(Extracted entries)
----
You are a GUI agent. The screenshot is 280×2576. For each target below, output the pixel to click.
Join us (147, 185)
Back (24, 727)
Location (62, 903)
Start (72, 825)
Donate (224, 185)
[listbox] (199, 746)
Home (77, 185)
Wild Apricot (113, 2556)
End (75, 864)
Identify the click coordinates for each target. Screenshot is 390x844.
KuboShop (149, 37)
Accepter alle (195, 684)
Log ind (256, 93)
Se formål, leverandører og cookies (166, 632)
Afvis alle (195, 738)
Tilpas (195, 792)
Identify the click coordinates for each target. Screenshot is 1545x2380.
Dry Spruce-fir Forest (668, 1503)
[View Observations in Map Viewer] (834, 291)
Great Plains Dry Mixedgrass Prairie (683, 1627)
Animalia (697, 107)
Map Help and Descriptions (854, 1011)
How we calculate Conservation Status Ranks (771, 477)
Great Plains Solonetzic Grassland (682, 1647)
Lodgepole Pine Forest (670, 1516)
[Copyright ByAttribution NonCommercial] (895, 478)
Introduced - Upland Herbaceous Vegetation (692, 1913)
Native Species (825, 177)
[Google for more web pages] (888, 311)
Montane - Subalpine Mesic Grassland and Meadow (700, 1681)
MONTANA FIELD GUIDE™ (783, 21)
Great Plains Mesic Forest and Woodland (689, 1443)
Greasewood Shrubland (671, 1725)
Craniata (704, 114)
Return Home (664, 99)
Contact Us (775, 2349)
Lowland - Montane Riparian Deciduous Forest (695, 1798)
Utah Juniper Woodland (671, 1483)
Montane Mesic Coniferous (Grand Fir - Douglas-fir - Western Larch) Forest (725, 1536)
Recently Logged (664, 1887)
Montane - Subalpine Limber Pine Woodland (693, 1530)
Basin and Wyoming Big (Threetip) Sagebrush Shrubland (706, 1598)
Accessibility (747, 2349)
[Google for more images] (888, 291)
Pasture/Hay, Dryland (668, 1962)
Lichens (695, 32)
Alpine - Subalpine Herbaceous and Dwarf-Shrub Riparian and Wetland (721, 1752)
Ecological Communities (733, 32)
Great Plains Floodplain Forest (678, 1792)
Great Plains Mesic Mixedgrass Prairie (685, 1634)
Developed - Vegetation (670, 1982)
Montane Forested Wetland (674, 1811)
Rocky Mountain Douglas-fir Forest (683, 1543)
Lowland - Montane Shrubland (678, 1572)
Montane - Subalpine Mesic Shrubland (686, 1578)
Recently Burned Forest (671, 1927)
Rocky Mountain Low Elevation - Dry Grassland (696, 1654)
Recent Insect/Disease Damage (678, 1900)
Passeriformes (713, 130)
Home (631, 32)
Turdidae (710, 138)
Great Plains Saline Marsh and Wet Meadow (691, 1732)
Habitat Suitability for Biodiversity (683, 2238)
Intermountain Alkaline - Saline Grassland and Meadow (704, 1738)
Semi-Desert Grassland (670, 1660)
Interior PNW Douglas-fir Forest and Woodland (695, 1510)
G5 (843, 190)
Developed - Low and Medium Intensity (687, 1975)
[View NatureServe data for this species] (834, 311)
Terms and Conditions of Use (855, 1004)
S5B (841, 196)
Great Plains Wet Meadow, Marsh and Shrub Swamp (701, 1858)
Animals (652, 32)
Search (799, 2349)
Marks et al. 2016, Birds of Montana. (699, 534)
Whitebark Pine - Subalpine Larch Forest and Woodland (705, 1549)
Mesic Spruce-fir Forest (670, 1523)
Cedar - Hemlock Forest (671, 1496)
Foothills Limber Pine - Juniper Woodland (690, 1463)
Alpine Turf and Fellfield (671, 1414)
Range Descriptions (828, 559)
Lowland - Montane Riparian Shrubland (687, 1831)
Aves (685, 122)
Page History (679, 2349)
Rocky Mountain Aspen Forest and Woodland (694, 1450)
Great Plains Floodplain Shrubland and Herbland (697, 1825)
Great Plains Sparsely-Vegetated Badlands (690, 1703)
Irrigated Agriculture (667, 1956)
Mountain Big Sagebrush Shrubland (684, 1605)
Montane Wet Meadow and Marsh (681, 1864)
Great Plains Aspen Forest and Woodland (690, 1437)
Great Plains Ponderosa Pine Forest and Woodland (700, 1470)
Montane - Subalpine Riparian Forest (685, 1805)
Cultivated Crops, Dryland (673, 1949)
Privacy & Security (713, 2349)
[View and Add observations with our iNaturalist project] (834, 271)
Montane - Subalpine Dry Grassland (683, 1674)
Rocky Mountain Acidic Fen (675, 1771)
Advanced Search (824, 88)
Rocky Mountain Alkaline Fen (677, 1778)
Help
----
(Exercise details) All that is wanted is a faithful reproduction of the line above with "Montane - Subalpine Limber", the line with "Great Plains Mesic Mixedgrass", and every line in between.

(Task output)
Montane - Subalpine Limber Pine Woodland (693, 1530)
Basin and Wyoming Big (Threetip) Sagebrush Shrubland (706, 1598)
Accessibility (747, 2349)
[Google for more images] (888, 291)
Pasture/Hay, Dryland (668, 1962)
Lichens (695, 32)
Alpine - Subalpine Herbaceous and Dwarf-Shrub Riparian and Wetland (721, 1752)
Ecological Communities (733, 32)
Great Plains Floodplain Forest (678, 1792)
Great Plains Mesic Mixedgrass Prairie (685, 1634)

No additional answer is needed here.